BANGKALAN – Hakim Pengadilan Tipikor Surabaya memvonis bersalah Bupati nonaktif Bangkalan Abdul Latief dengan pidana 9 tahun penjara dan denda Rp 300 juta.
Selain itu majelis hakim juga memberi tambahan hukuman berupa ganti rugi keuangan negara sebesar Rp 9,7 miliar dan bila tak mampu membayar, maka diganti dengan penjara selama 3 tahun.
Menurut hitungan Fahri, dari total kerugian negara itu, sebanyak Rp 5,50 miliar telah berada dalam rekening KPK. Rinciannya yaitu Rp 3,4 miliar disita dari saksi HH, Rp 1,5 miliar dikembalikan oleh saksi FHD dan Rp 150 juta dikembalikan saksi SKRN.

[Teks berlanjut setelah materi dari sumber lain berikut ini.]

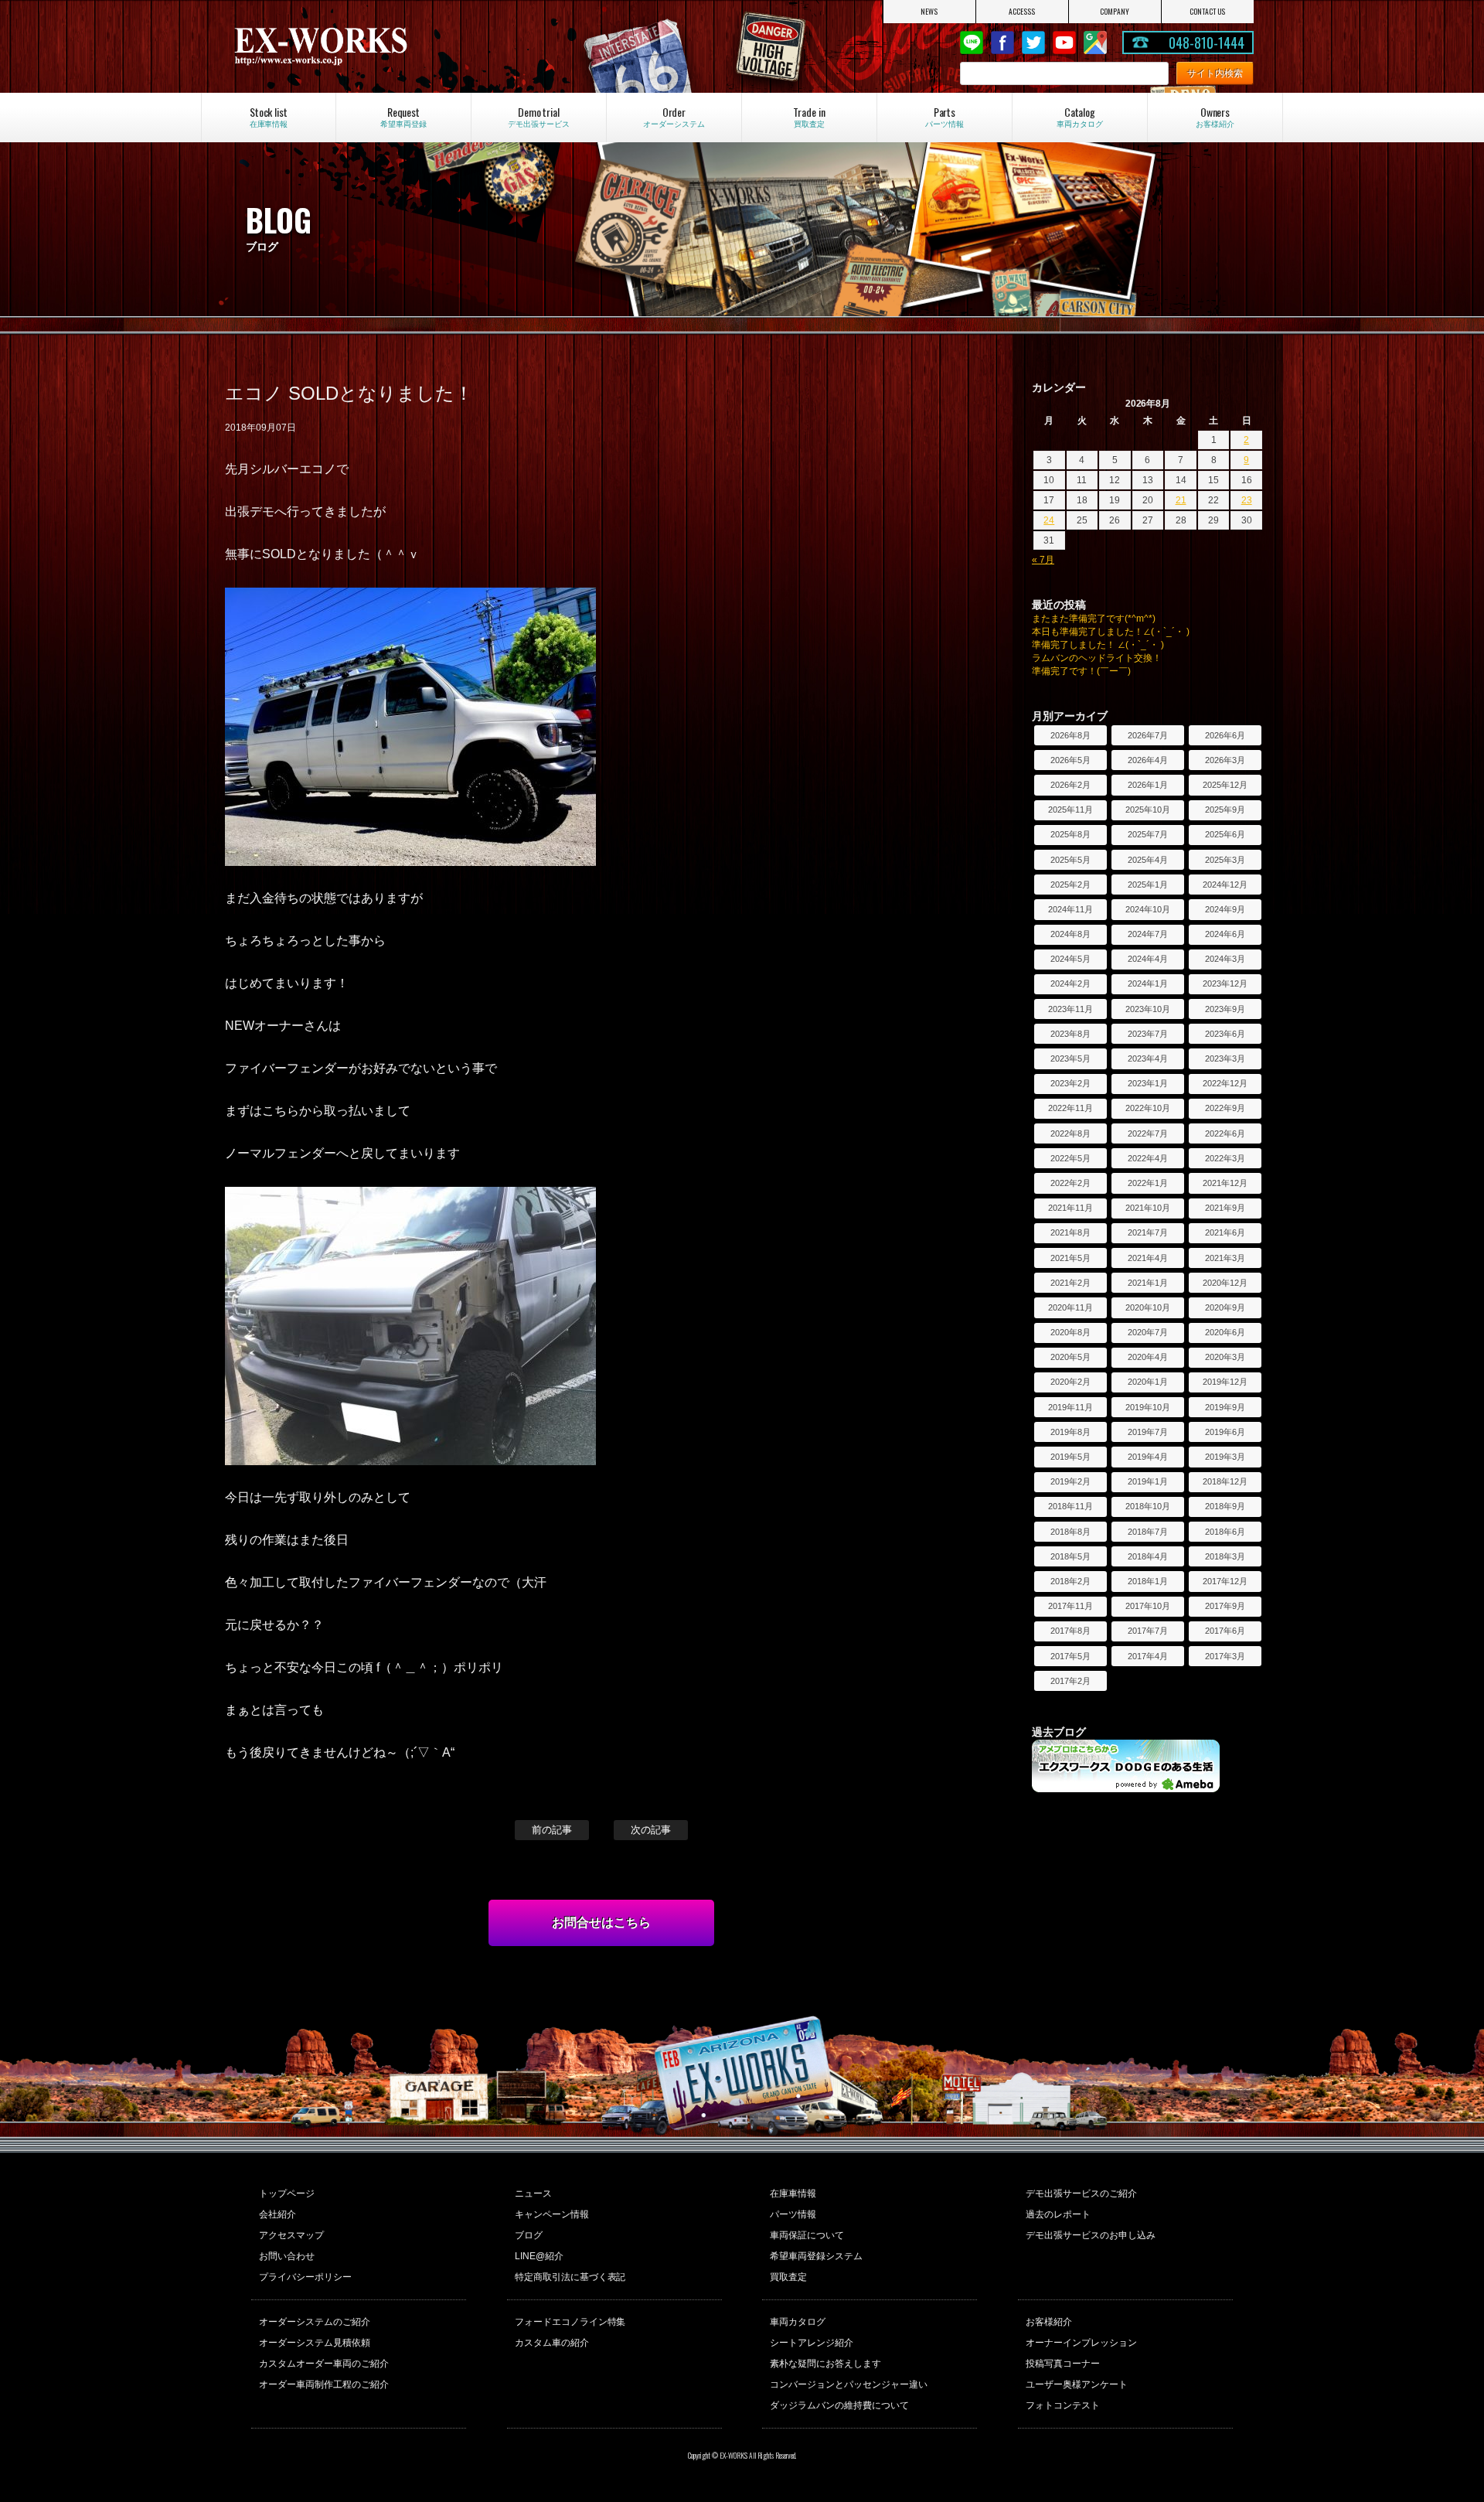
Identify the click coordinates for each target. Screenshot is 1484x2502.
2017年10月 (1147, 1606)
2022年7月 (1148, 1133)
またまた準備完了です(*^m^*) (1094, 618)
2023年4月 (1148, 1058)
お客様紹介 (1049, 2321)
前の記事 (552, 1830)
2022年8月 (1070, 1133)
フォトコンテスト (1063, 2405)
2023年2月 (1070, 1083)
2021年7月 (1148, 1232)
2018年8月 (1070, 1531)
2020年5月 (1070, 1357)
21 (1181, 500)
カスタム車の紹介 (552, 2342)
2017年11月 (1070, 1606)
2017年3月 (1225, 1656)
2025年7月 (1148, 834)
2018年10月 (1147, 1506)
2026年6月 (1225, 735)
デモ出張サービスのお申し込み (1091, 2235)
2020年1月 (1148, 1381)
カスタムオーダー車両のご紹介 (324, 2363)
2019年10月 (1147, 1407)
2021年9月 (1225, 1207)
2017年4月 (1148, 1656)
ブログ (529, 2235)
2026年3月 (1225, 760)
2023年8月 (1070, 1033)
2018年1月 (1148, 1581)
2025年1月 (1148, 884)
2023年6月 (1225, 1033)
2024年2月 (1070, 983)
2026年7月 (1148, 735)
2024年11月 (1070, 909)
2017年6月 (1225, 1630)
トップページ (287, 2193)
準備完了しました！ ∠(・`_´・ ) (1098, 644)
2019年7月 (1148, 1432)
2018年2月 (1070, 1581)
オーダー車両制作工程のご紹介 (324, 2384)
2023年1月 (1148, 1083)
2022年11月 (1070, 1108)
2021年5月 (1070, 1258)
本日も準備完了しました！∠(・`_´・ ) (1111, 631)
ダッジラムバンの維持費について (839, 2405)
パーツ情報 (793, 2214)
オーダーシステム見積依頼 (314, 2342)
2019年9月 (1225, 1407)
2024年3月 (1225, 958)
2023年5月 (1070, 1058)
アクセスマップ (291, 2235)
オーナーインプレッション (1081, 2342)
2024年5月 (1070, 958)
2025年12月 (1225, 784)
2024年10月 (1147, 909)
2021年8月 (1070, 1232)
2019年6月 (1225, 1432)
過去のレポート (1058, 2214)
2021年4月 (1148, 1258)
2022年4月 (1148, 1158)
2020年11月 (1070, 1307)
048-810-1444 (1206, 42)
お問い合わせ (287, 2256)
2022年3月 (1225, 1158)
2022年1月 (1148, 1183)
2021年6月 (1225, 1232)
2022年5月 (1070, 1158)
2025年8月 (1070, 834)
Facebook (1002, 42)
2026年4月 (1148, 760)
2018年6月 (1225, 1531)
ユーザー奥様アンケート (1077, 2384)
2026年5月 (1070, 760)
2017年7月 (1148, 1630)
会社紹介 (277, 2214)
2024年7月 (1148, 934)
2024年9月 (1225, 909)
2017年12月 (1225, 1581)
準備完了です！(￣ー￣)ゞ (1086, 671)
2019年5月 (1070, 1456)
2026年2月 (1070, 784)
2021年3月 (1225, 1258)
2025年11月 (1070, 809)
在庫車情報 (793, 2193)
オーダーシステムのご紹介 (314, 2321)
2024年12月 (1225, 884)
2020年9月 (1225, 1307)
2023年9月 (1225, 1009)
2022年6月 (1225, 1133)
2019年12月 (1225, 1381)
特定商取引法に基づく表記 (570, 2277)
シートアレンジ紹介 (811, 2342)
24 (1048, 520)
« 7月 (1043, 559)
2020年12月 (1225, 1282)
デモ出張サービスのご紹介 (1081, 2193)
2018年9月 (1225, 1506)
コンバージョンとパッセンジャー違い (849, 2384)
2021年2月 (1070, 1282)
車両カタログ (797, 2321)
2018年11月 (1070, 1506)
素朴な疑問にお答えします (825, 2363)
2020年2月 (1070, 1381)
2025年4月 (1148, 859)
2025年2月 (1070, 884)
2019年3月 (1225, 1456)
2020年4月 (1148, 1357)
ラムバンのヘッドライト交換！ (1097, 658)
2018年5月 (1070, 1556)
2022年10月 (1147, 1108)
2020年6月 (1225, 1332)
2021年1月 (1148, 1282)
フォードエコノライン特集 (570, 2321)
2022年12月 (1225, 1083)
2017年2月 (1070, 1681)
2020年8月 (1070, 1332)
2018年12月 (1225, 1481)
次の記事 (651, 1830)
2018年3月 (1225, 1556)
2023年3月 (1225, 1058)
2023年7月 (1148, 1033)
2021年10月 (1147, 1207)
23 (1246, 500)
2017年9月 (1225, 1606)
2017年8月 (1070, 1630)
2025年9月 (1225, 809)
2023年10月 (1147, 1009)
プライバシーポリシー (305, 2277)
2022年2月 (1070, 1183)
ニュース (533, 2193)
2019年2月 (1070, 1481)
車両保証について (807, 2235)
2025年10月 (1147, 809)
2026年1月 (1148, 784)
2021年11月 (1070, 1207)
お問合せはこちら (601, 1922)
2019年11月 (1070, 1407)
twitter (1033, 42)
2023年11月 (1070, 1009)
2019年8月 (1070, 1432)
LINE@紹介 (539, 2256)
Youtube (1064, 42)
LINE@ (971, 42)
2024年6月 (1225, 934)
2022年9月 (1225, 1108)
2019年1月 (1148, 1481)
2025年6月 (1225, 834)
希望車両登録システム (816, 2256)
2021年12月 (1225, 1183)
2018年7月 (1148, 1531)
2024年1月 (1148, 983)
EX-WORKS (383, 46)
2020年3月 (1225, 1357)
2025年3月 (1225, 859)
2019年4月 (1148, 1456)
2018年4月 (1148, 1556)
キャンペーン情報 (552, 2214)
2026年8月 (1070, 735)
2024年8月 (1070, 934)
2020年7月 (1148, 1332)
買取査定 (788, 2277)
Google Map (1095, 42)
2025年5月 (1070, 859)
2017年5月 (1070, 1656)
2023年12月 (1225, 983)
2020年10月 (1147, 1307)
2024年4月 (1148, 958)
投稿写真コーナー (1063, 2363)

Dengan begitu, maka sisa kerugian negara yang harus dikembalikan terdakwa Abdul Latief adalah kurang lebih Rp 4,6 miliar.
“Andai uang di tiga saksi lain juga disita oleh KPK, maka klien kami terbebas dari kewajiban pengembalian itu, karena fakta di persidangan mengungkap bahwa uang itu tidak dipegang klien kami,” ungkapnya, Sabtu (26/8/2023).
Di tahun 2020, menurutnya ada 9 kepala dinas yang menyetor uang berkisar Rp 50 hingga 150 juta agar bisa naik atau pindah jabatan yang terjadi di Rumah Dinas Wakil Bupati Bangkalan.
Pada 2022, kemudian ada lima kepala dinas lain juga melakukan hal yang sama. Kasus inilah yang kemudian di OTT penyidik KPK dan menjerat Bupati Nonaktif Bangkalan R. Abdul Latif Amin.
Pihaknya meminta 9 kepala dinas lain yang juga terlibat gratifikasi agar diadili demi terpenuhi rasa keadilan di mata hukum.
“Sama-sama melakukan gratifikasi, tapi kenapa yang sembilan kepala dinas tidak diusut oleh KPK,” pungkas Fahri. (ang)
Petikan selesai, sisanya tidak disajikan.